'''

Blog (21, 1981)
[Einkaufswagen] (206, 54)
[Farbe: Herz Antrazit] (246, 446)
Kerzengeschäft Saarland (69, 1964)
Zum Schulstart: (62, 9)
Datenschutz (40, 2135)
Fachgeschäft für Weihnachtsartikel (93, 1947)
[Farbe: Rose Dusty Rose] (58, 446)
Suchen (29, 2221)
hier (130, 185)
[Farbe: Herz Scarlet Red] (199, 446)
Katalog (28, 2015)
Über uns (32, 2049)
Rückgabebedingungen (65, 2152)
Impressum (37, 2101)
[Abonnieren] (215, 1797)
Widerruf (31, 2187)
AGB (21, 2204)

'''

Write out word for word every line from the one containing "Fachgeschäft für Weihnachtsartikel (93, 1947)" through the last line of the data, and no other line.

--- Problem solution ---
Fachgeschäft für Weihnachtsartikel (93, 1947)
[Farbe: Rose Dusty Rose] (58, 446)
Suchen (29, 2221)
hier (130, 185)
[Farbe: Herz Scarlet Red] (199, 446)
Katalog (28, 2015)
Über uns (32, 2049)
Rückgabebedingungen (65, 2152)
Impressum (37, 2101)
[Abonnieren] (215, 1797)
Widerruf (31, 2187)
AGB (21, 2204)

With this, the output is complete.